The New Jim Crow: Mass Incarceration in the Age of Colorblindness, by Michelle Alexander

Alexander’s book offers an eye-opening look into how the criminal justice system unfairly targets communities of colour and especially Black communities. It’s especially good at explaining the history and the numbers behind mass incarceration. Challenging the notion that the election of Barack Obama signalled a new era of colourblindness in the United States, The New Jim Crow reveals how racial discrimination was not ended but merely redesigned. By targeting black men through the War on Drugs and decimating communities of colour, the American criminal justice system functions as a contemporary system of racial control, relegating millions to a permanent second-class status even as it formally adheres to the principle of colourblindness. This is one of the most important books about race in the 21st century, a must-read for everyone concerned with social justice. 

Range: Why Generalists Triumph in a Specialized World, by David Epstein

Epstein argues that although the world seems to demand more and more specialization—in your career, for example—what we actually need is more people “who start broad and embrace diverse experiences and perspectives while they progress.” Studying the world’s most successful athletes, artists, musicians, inventors and scientists, Epstein demonstrates why in most fields – especially those that are complex and unpredictable – generalists, not specialists are primed to excel. No matter what you do, where you are in life, whether you are a teacher, student, scientist, business analyst, parent, job hunter, retiree, you will see the world differently after you’ve read Range. You’ll understand better how we solve problems, how we learn and how we succeed. You’ll see why failing a test is the best way to learn and why frequent quitters end up with the most fulfilling careers.

The Splendid and the Vile: A Saga of Churchill, Family, and Defiance During the Blitz, by Erik Larson

Erik Larson gives a new and brilliantly cinematic account of how Britain’s most iconic leader set about unifying the nation at its most vulnerable moment and teaching ‘the art of being fearless.’ Larson follows Churchill as prime minister through the fraught meeting rooms, streets and air raids of London’s darkest year, and Churchill as a family man into his home, where tensions were just as complicated: his wife, Clementine; their daughters, Sarah, Diana, and the youngest, Mary, who chafed against her parents’ wartime protectiveness; their son, Randolph; his beautiful, unhappy wife, Pamela; her illicit lover, a dashing American emissary; and the cadre of close advisors who comprised Churchill’s ‘Secret Circle’. Drawing on once-secret intelligence reports and diaries, The Splendid and the Vile takes readers out of today’s political dysfunction and back to a time of true leadership, when – in the face of unrelenting horror – a leader of eloquence, strategic brilliance and perseverance bound a country, and a family, together.

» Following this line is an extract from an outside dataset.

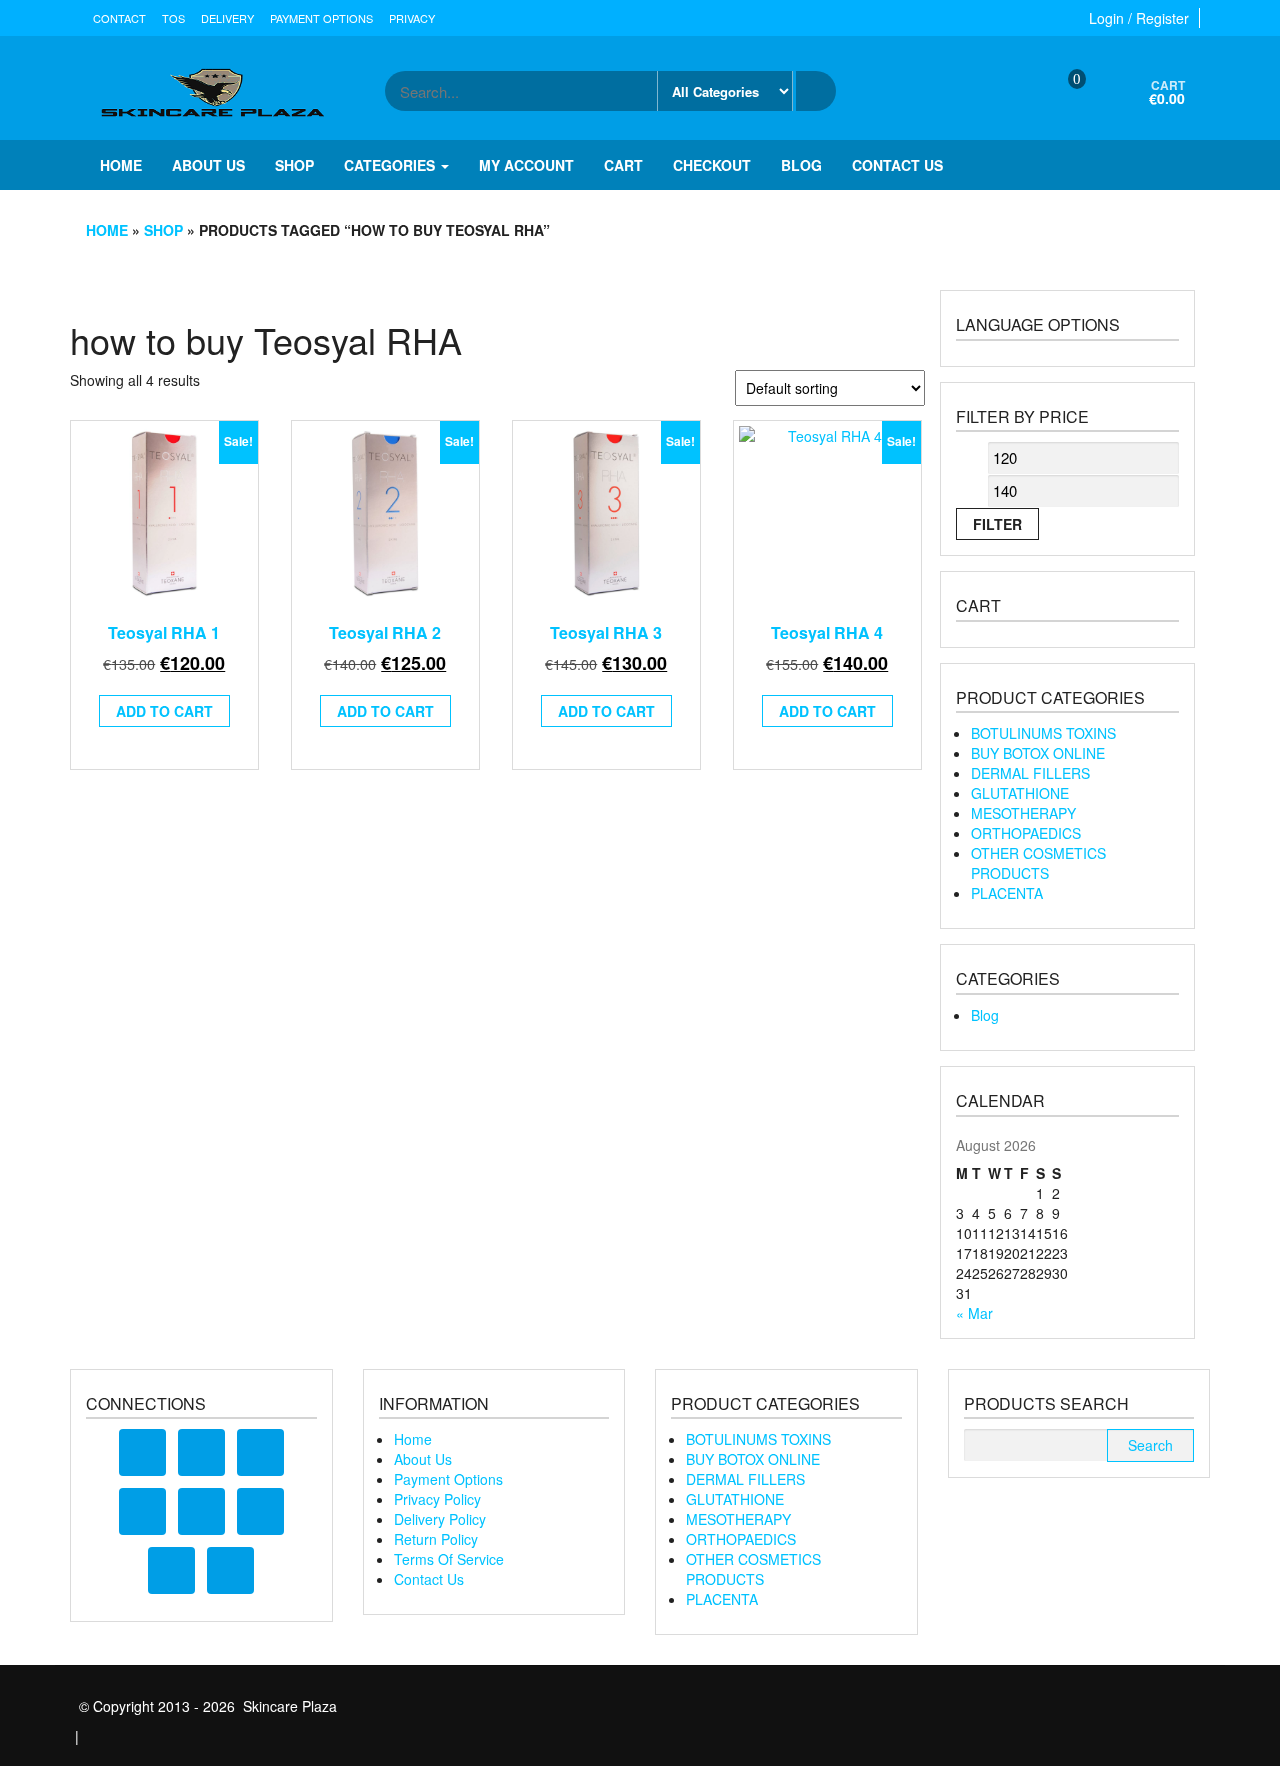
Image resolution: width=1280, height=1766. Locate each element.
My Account (526, 165)
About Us (423, 1459)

The Spy and the Traitor: The Greatest Espionage Story of the Cold War, by Ben Macintyre

This nonfiction account focuses on Oleg Gordievsky, a KGB officer who became a double agent for the British, and Aldrich Ames, the American turncoat who likely betrayed him. Ben Macintyre reveals a tale of betrayal, duplicity and raw courage that changed the course of the Cold War forever.

Breath from Salt: A Deadly Genetic Disease, a New Era in Science, and the Patients and Families Who Changed Medicine, by Bijal P. Trivedi

This book is truly uplifting. Told from the perspectives of the patients, families, physicians, scientists, and philanthropists fighting on the front lines, Breath from Salt is a remarkable story of unlikely scientific and medical firsts, of setbacks and successes, and of people who refused to give up hope-and a fascinating peek into the future of genetics and medicine.